-------- Dataset records --------

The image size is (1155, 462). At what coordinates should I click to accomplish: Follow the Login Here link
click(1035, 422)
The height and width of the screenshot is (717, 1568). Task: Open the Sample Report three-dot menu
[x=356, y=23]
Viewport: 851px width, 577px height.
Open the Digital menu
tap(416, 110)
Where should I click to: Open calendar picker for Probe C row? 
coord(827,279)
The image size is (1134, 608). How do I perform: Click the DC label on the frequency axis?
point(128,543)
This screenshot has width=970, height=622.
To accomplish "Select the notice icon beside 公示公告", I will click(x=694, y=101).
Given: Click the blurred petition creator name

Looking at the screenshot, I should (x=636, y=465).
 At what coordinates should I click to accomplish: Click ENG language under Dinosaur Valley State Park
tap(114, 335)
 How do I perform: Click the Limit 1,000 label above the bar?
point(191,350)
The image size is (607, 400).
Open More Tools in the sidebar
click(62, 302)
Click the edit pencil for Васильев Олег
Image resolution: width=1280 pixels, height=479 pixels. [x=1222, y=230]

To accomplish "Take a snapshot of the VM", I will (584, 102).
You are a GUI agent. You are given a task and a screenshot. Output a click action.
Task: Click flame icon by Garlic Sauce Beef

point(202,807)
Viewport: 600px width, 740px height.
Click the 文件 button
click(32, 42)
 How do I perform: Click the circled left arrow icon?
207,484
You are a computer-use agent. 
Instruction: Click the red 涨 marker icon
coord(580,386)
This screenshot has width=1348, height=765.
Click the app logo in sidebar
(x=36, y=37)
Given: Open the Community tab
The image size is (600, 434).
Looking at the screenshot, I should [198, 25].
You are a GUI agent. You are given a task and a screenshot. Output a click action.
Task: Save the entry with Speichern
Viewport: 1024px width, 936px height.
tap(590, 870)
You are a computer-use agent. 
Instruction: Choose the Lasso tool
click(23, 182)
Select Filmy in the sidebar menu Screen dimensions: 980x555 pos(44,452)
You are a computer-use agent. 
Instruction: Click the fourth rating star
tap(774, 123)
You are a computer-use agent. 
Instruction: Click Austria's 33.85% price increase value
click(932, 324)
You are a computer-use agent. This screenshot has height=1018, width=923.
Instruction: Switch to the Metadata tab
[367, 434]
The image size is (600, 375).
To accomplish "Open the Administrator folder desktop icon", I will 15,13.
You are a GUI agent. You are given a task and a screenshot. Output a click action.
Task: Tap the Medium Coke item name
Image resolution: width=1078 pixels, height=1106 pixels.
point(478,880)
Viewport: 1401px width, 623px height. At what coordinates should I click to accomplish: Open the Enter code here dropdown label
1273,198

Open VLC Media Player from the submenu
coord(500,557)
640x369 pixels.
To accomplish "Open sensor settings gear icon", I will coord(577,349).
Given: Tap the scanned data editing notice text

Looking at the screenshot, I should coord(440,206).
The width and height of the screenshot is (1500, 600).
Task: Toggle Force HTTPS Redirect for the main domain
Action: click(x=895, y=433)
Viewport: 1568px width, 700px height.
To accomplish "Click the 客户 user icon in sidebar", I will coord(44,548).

--------

About this task:
Which lines of the records above contain the word "Select"? Show each of them.

The completed task:
To accomplish "Select the notice icon beside 公示公告", I will click(x=694, y=101).
Select Filmy in the sidebar menu Screen dimensions: 980x555 pos(44,452)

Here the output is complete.